Hallo zusammen,
am Morgen fällt hier oben auf 600m Höhe sogar Schneeregen. Ich komme mal wieder etwas spät aus den Federn, bin aber noch vor 12 Uhr auf der Autobahn Richtung Norden. Mittagspause mache ich am Rastplatz Rodaborn. Das wäre gar nicht der Rede wert gewesen, wenn mir nicht dieses Transparent an dem alten Rasthaus aufgefallen wäre:
Rodaborn war tatsächlich die erste Autobahnraststätte in Deutschland. Gegründet 1928 als Walderholungsheim mit Ausflugsgaststätte wurde 1936 die Autobahn Berlin – München in unmittelbarer Nähe gebaut und so wurde das Lokal zu Deutschlands erstem Rasthof. Bis in die Fünfziger Jahre wurde es von einer Genossenschaft betrieben, danach von der Stadt Triptis an die HO (DDR-Handelsorganisation) verpachtet. In den Siebzigern wurde der Rasthof geschlossen, aber 1986 ausschließlich für Transitreisende von der Mitropa wieder eröffnet. Die Mitropa betrieb den Rasthof weiter bis zum sechsspurigen Ausbau der A9.

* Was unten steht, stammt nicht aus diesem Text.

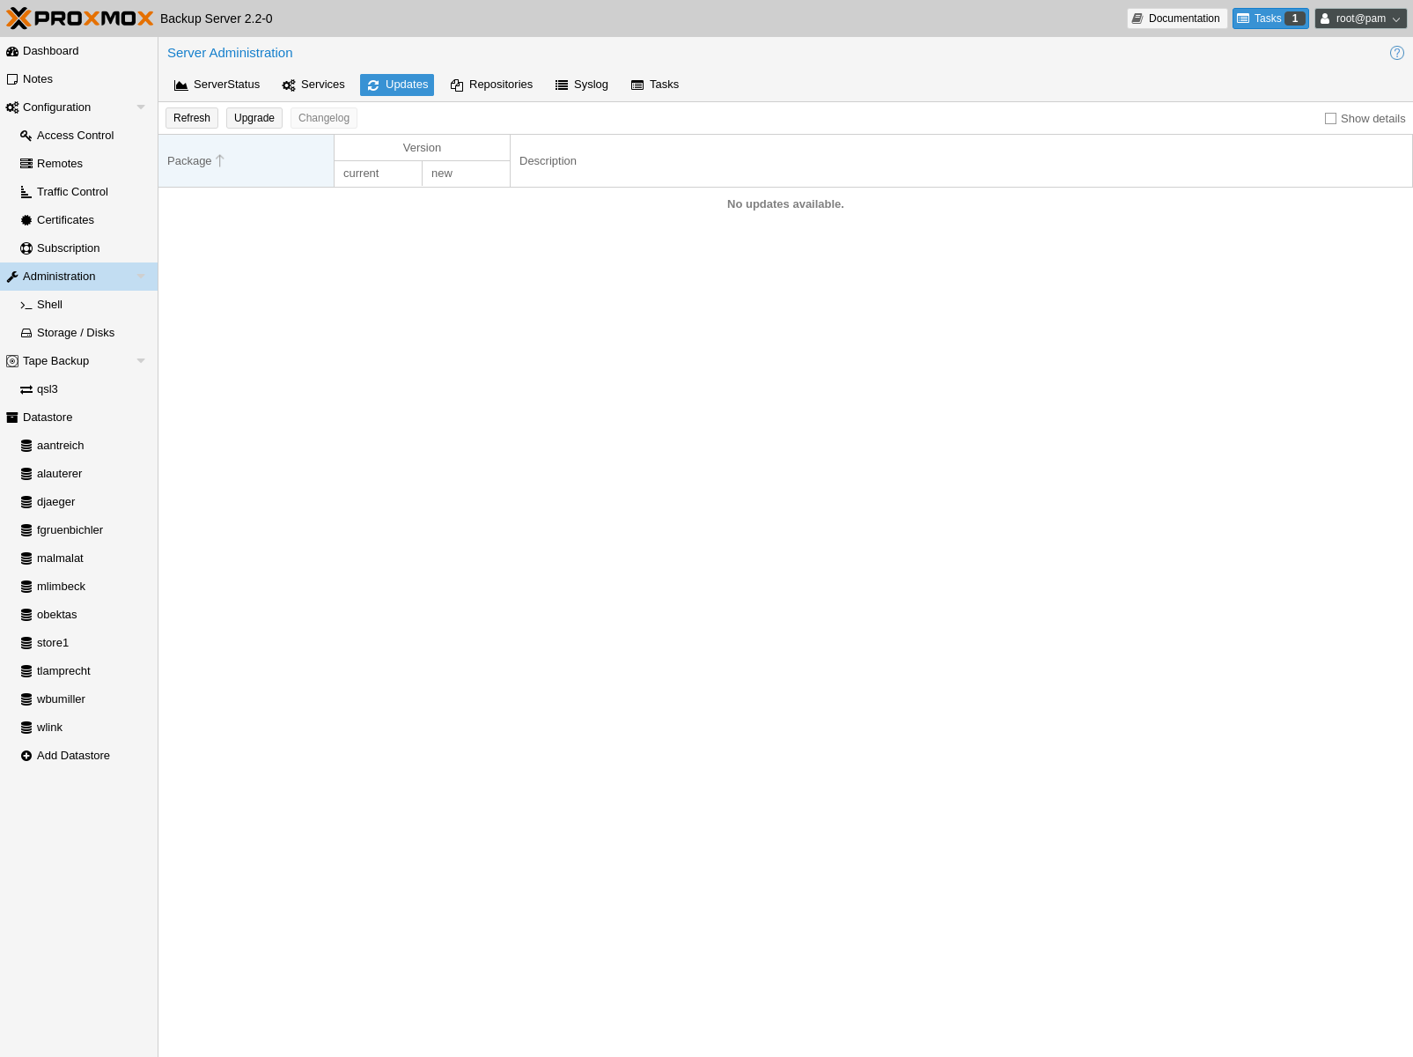Click the Dashboard gauge icon
The width and height of the screenshot is (1413, 1057).
pos(12,51)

2010 wurde das Haus an ein Gastwirtsehepaar verkauft, das darin wieder eine Ausflugsgaststätte eröffnete. Allerdings waren alle Konzesionen für Rasthöfe an der A9 schon vergeben. So wurde ein Zaun gebaut, um das Lokal vom angrenzenden Parkplatz zu trennen. Trotzdem hat eine Rast in Rodaborn wohl Kultstatus. Die Wirtin reicht die von Autofahrern bestellten Waren schon mal in einem Korb über den Zaun.
Nur leider stehe ich auf der falschen Seite. Bis zum Autobahnausbau gab es hier auch eine Holzbrücke, den „Ernasteig“. Das Ersatzbauwerk aus Beton und Stahl ist anscheinend von meinem Parkplatz aus nicht zugänglich. Also bleibt eine Rast in Rodaborn auf dem Zettel für den Rückweg.
Mehr über Rodaborn:
T-Online: Kultiger Rastplatz, der keiner sein darf
OTZ: Den Kampf am Rodaborner Zaun nicht aufgegeben
Solche Geschichten liebe ich…
Rodaborn Teil 2
Aber es soll ja noch weitergehen, auf der Autobahn und der B100 zunächst bis Bitterfeld.

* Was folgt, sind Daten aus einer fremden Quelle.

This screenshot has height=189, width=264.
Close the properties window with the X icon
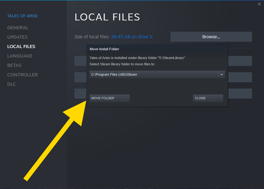click(x=259, y=4)
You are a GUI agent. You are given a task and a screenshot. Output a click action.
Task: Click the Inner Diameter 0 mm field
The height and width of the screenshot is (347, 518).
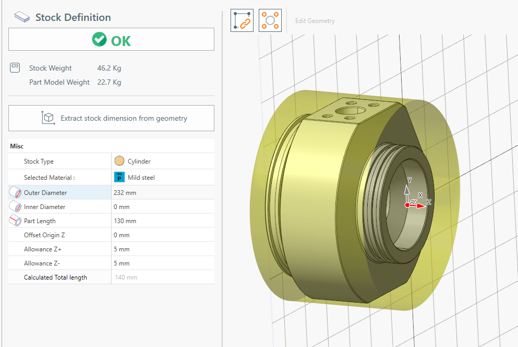[162, 207]
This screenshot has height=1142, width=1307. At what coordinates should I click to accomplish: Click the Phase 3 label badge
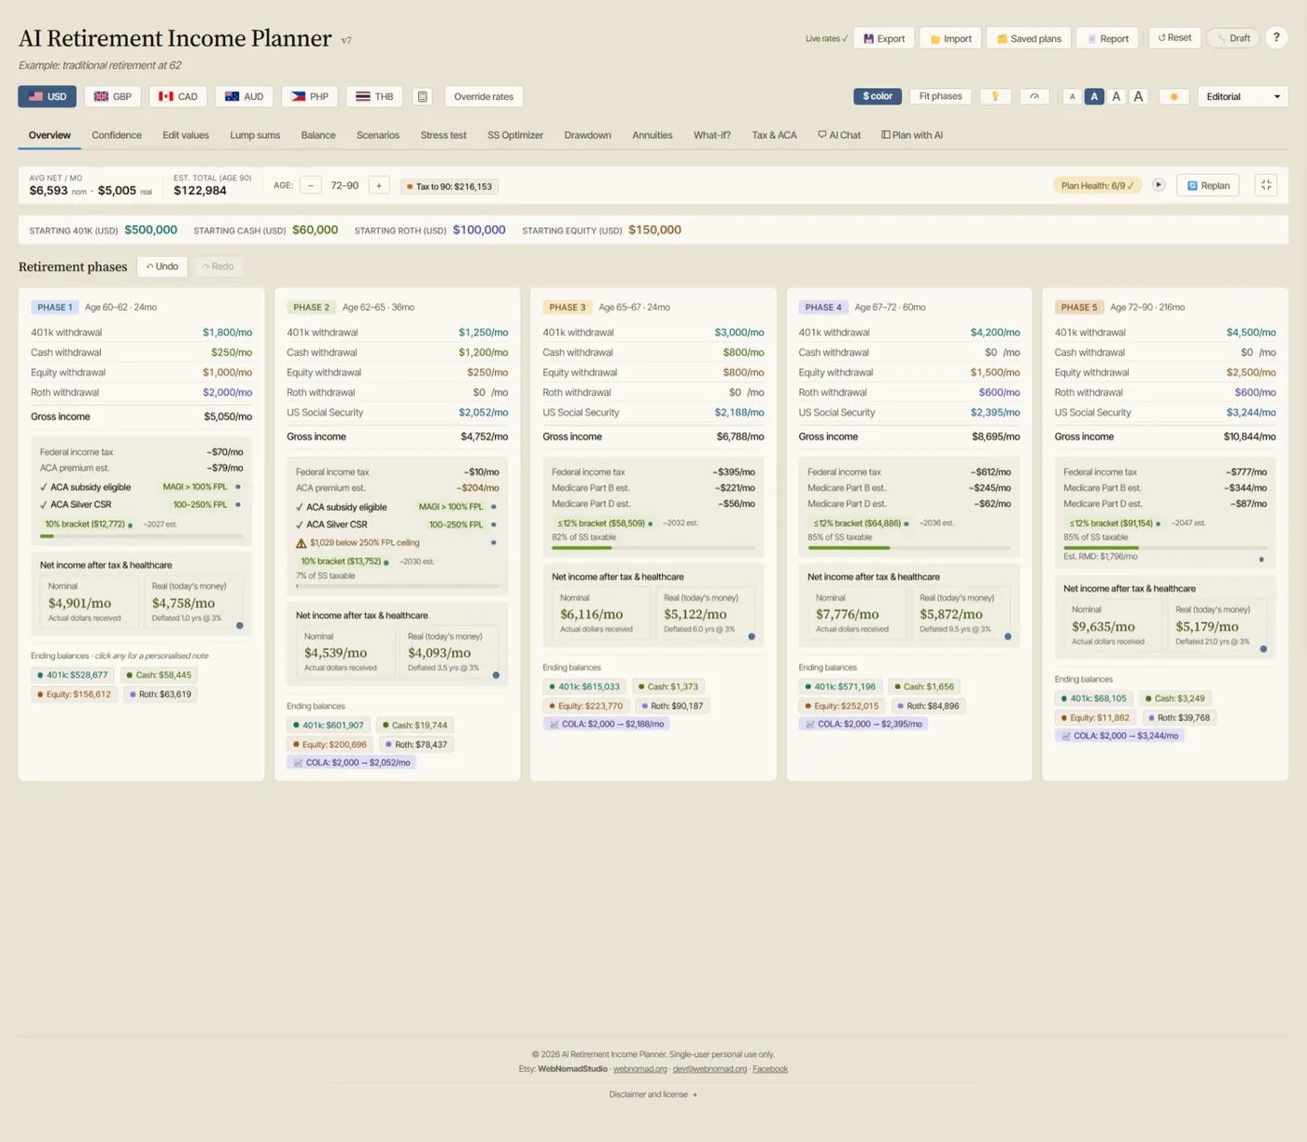pyautogui.click(x=567, y=307)
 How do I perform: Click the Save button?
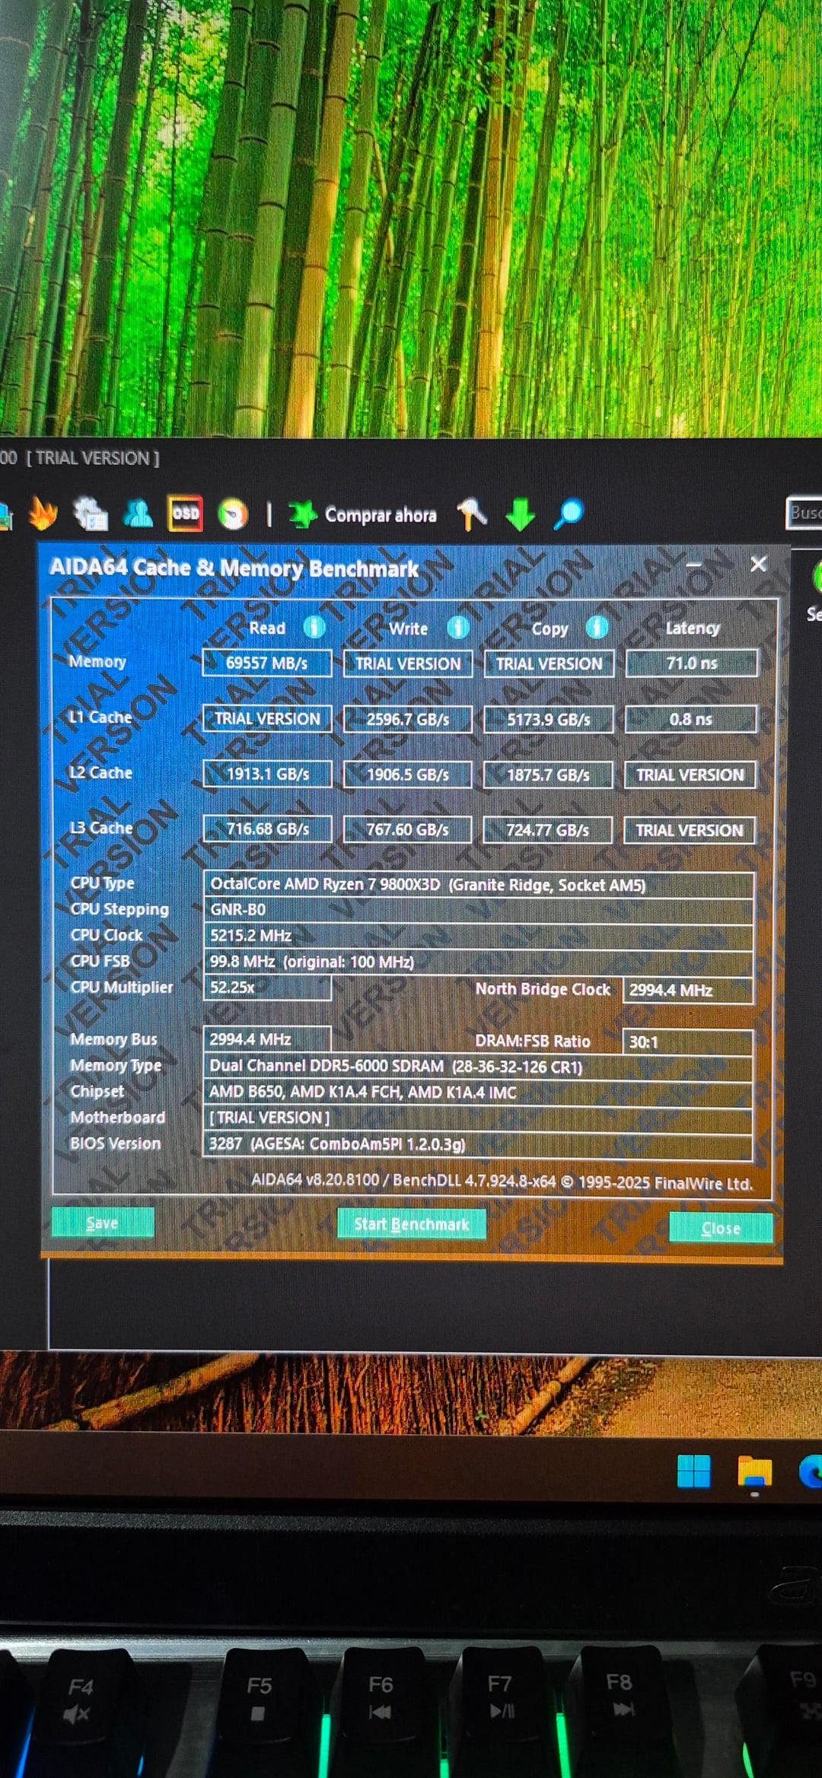(x=103, y=1223)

Früher hieß es „Und sehen wir uns nicht in dieser Welt, dann sehen wir uns in Bitterfeld„. Die Stadt galt als dreckigster Ort Europas, Chemiekombinate und die ORWO Filmfabrik haben über Jahrzehnte die Umwelt massiv verpestet.
Die Luft ist heute sauber, es stinkt nicht mehr in Bitterfeld und auch die Fische aus dem Fluss Mulde kann man wieder essen. Dennoch sieht man der Stadt ihre industrielle Vergangenheit an. Ich sehe auch ein Tor zur Altdeponie „Freiheit IV“. Hinter „Freiheit III“ verbirgt sich anscheinend der Silbersee, den ORWO mit giftigen Abfällen aus der Filmproduktion geflutet hat. Ich kann den Blick etwas schweifen lassen, denn es geht im Stop and Go in die Stadt, ein Auffahrunfall auf der Hauptstraße. Später bringt mich dann noch eine Umleitung vom rechten Weg ab und weil Friedersdorf nirgends ausgeschildert ist, muss doch die Navigateuse helfen. Sie weist mich an, zu wenden und nach ein paar Minuten bin ich in Friedersdorf. Hier sehe ich aber nur einen „Antik-Gasthof“, also noch mal ins Internet schauen. Richtig, Ortsteil Mühlbeck, gleich nebenan ist das Buchdorf. Hier stehen auch Schilder, die auf den Status des Ortes als „Erstes Deutsches Buchdorf“ hinweisen. Parkplätze gibt es nur als Parkstreifen an der Straße, aber es ist auch nicht viel los. So laufe ich erstmal etwas im Ort herum. Ich sehe die Kirche aus dem 13. Jahrhundert…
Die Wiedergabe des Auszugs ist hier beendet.